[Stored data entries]

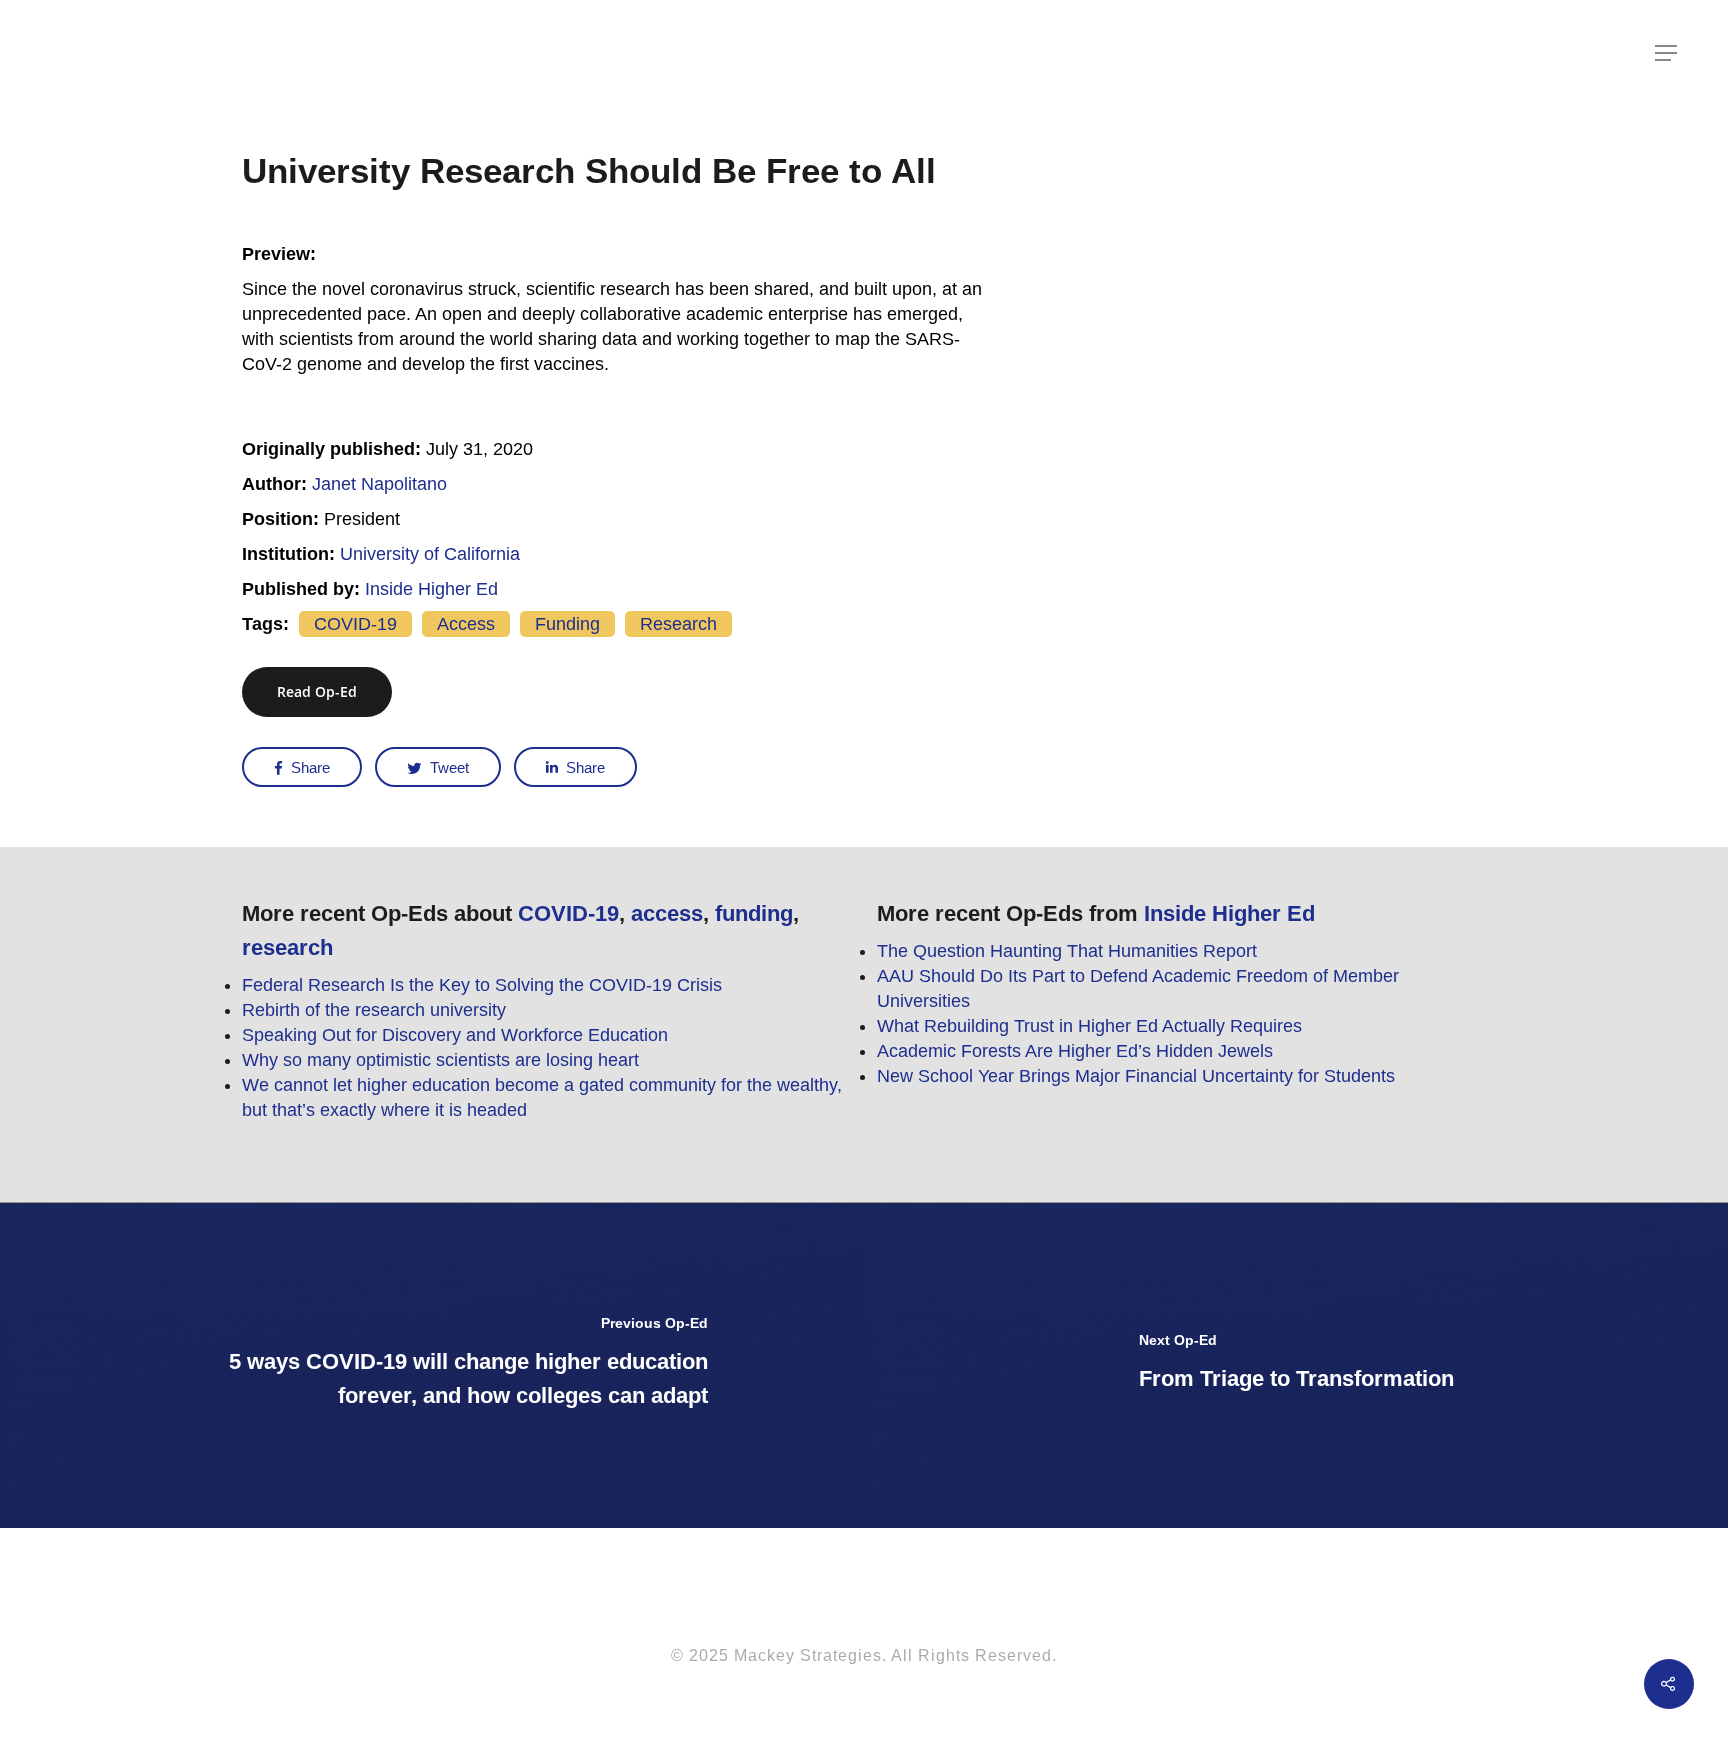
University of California (430, 554)
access (466, 624)
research (678, 624)
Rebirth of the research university (374, 1010)
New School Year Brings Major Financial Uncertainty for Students (1136, 1076)
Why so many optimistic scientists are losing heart (440, 1060)
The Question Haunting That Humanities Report (1067, 951)
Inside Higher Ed (431, 589)
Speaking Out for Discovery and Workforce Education (455, 1035)
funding (567, 624)
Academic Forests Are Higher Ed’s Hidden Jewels (1075, 1051)
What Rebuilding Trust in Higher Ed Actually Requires (1089, 1026)
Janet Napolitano (379, 484)
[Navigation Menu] (1667, 53)
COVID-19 (355, 624)
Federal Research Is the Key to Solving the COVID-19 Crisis (482, 985)
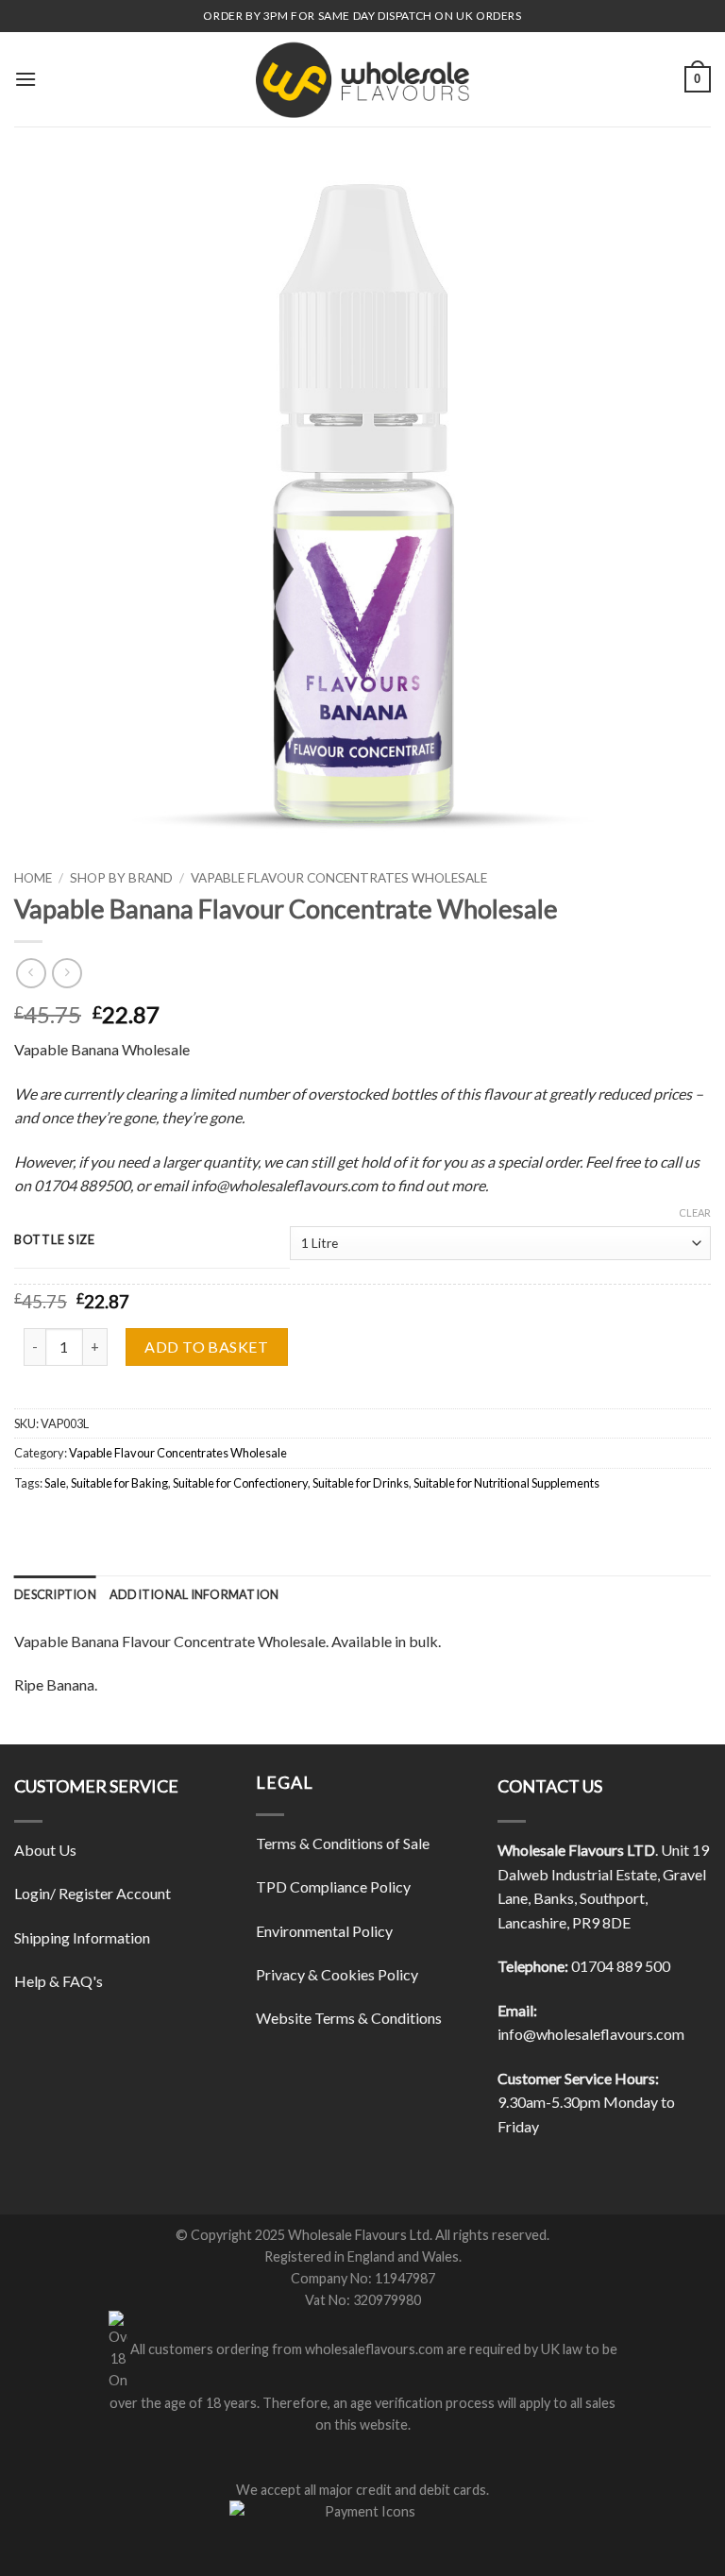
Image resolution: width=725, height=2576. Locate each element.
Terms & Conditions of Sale (343, 1843)
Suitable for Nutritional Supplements (506, 1482)
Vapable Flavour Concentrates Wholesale (339, 877)
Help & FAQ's (58, 1981)
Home (33, 877)
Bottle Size (54, 1240)
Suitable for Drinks (360, 1482)
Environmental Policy (324, 1931)
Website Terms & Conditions (349, 2018)
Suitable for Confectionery (240, 1482)
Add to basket (206, 1346)
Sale (55, 1482)
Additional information (194, 1594)
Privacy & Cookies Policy (337, 1974)
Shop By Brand (121, 877)
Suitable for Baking (119, 1482)
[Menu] (25, 79)
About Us (45, 1850)
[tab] (55, 1594)
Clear (695, 1212)
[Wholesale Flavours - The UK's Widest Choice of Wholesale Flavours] (362, 79)
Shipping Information (82, 1937)
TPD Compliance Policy (333, 1886)
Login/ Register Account (92, 1893)
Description (55, 1594)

- Assignment -
Search the entries above for the string "COVID". Copy each line in which it appears.

- Written response -
COVID-19 (355, 624)
Federal Research Is the Key to Solving the COVID-19 Crisis (482, 985)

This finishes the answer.